[Collected data]

· · · · · · ·

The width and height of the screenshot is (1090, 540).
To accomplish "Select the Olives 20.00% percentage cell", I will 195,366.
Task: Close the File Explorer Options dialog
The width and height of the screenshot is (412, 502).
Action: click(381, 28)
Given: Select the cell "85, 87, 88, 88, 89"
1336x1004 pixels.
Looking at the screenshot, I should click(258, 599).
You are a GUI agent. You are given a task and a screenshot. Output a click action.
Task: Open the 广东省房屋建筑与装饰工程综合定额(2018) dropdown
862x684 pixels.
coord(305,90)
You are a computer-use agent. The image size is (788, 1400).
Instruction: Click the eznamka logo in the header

· · · · · · ·

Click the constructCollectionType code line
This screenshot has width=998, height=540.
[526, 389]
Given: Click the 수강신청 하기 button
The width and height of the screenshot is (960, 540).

· · · · · · ·

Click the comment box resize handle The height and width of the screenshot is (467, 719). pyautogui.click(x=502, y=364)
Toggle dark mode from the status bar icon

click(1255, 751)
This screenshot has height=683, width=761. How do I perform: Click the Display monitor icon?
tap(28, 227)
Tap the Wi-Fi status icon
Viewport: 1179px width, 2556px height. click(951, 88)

· · · · · · ·

> _Brief_: Produce only the lines from the line containing "862x684 pixels." through the line containing "Instruction: Click the", inclusive of both, exactly as they stand in the entries above.

> _Result of this exercise_:
862x684 pixels.
coord(305,90)
You are a computer-use agent. The image size is (788, 1400).
Instruction: Click the eznamka logo in the header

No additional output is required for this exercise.